Monday, September 13, 2004

470 The Forgeries--Who Dunnit?

I used to write my library's newsletter in the mid-80s with an old IBM Selectric (possibly early 70s?) and was pretty good at it--had correctible type (a white ribbon) and balls for changing type fonts. It was tricky changing the font, but I learned. Reading this story about the IBM Selectric Composer which may be the only typewriter in the early 70s that could have come close to creating those forged Bush Guard memos, really brought back memories, and reminded me of how grateful I am for word processing and for the 70-80 wpm speed I learned on a typewriter. Even so, no researcher, not even a librarian, could have pulled this together so quickly before Google.

The web site of the Selectric History page has this message:

"Sorry, but due to excessive hits, this page is temporarily out of service.

Please check back after the election.

For those who want my opinion...the documents appear to be done in Word, and then copied repeatedly to make them "fuzzy". They use features that were not available on office typewriters the 1970s, specifically the combination of proportional spacing with superscript font. The IBM Executive has proportional spacing, but used fixed type bars. The Selectric has changeable type elements, but fixed spacing (some models could be selected at 10 or 12 pitch, but that's all). The Selectric Composer was not an office typewriter, but apparently did use proportional spacing. These were very expensive machines, used by printing offices, not administrative offices."

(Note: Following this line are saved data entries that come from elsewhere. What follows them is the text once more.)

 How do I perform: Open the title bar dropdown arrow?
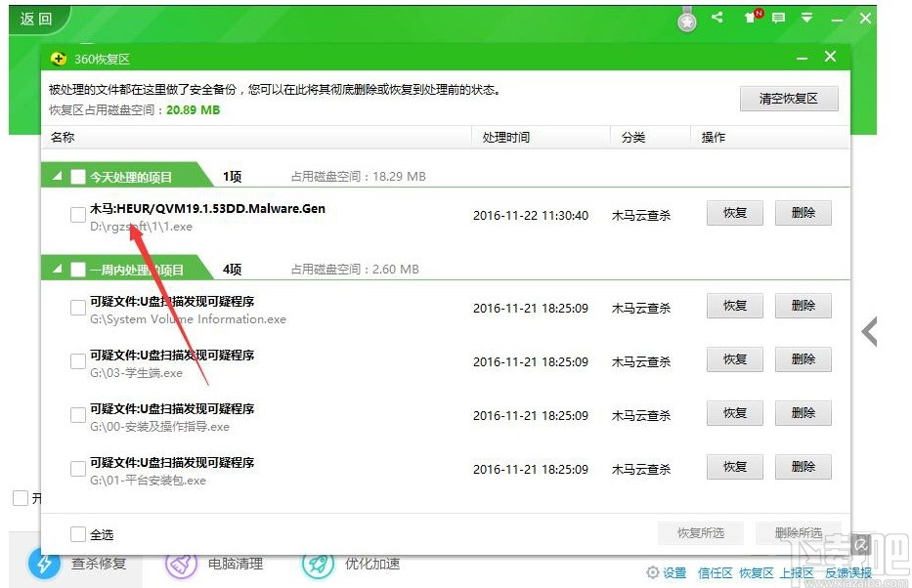[x=806, y=18]
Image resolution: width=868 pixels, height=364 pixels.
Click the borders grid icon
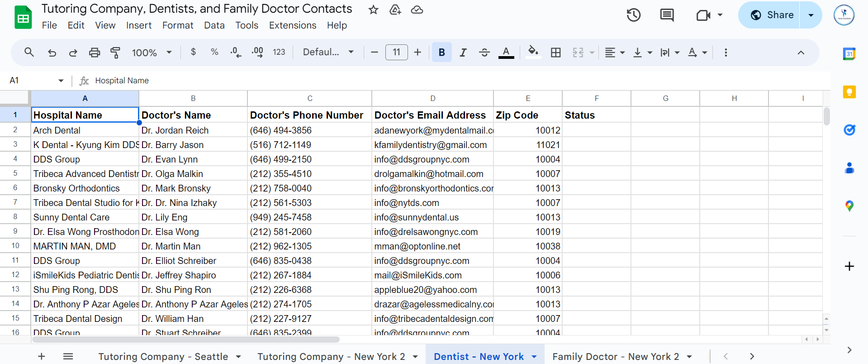[x=555, y=53]
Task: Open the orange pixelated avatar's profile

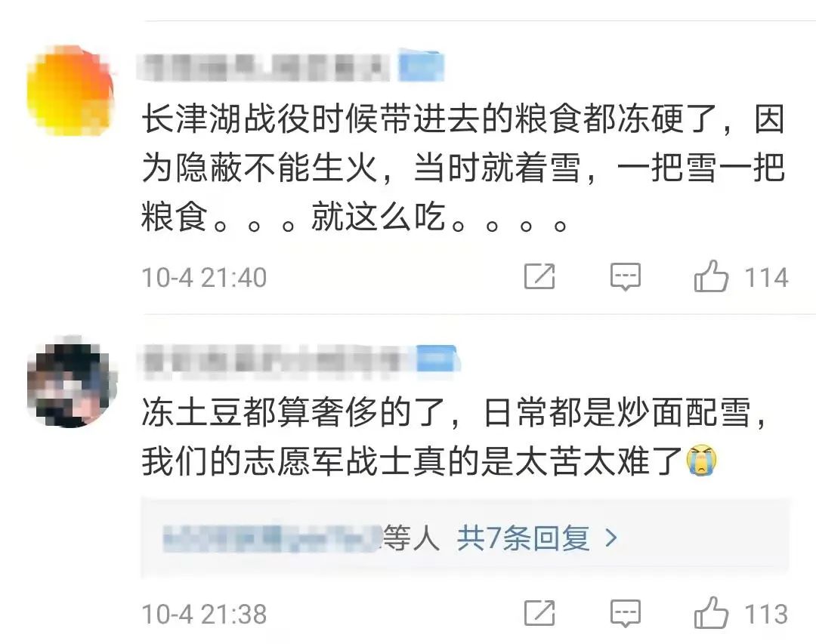Action: pos(71,91)
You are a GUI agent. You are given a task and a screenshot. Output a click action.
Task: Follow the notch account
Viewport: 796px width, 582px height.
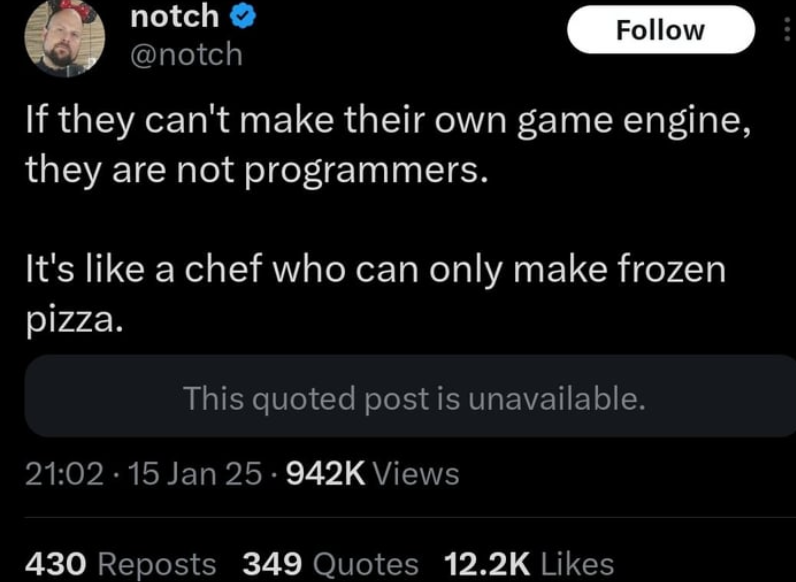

If you are too young to remember electric typewriters or had secretaries to do your typing, you would not want to use even the office model Selectric typewriter today . Photo of type balls in e-bay.

Who created and planted the forgeries? I'm leaning toward the Clinton camp as pulling a scam on CBS. The Republicans wouldn't want to put anything out there that kept up the discussion, even misinformation, about the guard service. Especially the way the media covers things--sometimes when I've heard this story on the radio, the majority of it deals not with the possible scam of CBS, but the content of the memo, even though the report claims to be about the forgery. Some commentators (Juan Williams, for instance) seem to think it is the message, not the forgery, that is important.

The Clintons have apparently successfully unloaded James Carville, a CNN employee, on the Kerry-Edwards campaign, which sets them up for all sorts of problems. Carville is married to Mary Matalin, a Bush advisor, so I suppose he could be just posing as a Kedwards supporter, but it sets the Democrats up for even more accusations of media bias than they already have. Plus, Carville regularly makes a fool of himself in front of millions as a loud mouth, news analyst (entertainer) on cable. He can make Rush Limbaugh look and sound like a mild mannered Episcopalian priest.

The Old Media has tried to disparage the bloggers who uncovered the forgeries. Jonathan Klein of CBS looks down on bloggers: "A guy sitting in his living room in his pajamas." Amy Ridenour says, “Let make sure some of these jammies are pink nighties, so when people in jammies are running rings around his well-dressed ace reporters, Jonny will receive a reminder that not all bloggers are guys." Amy is on my blogroll.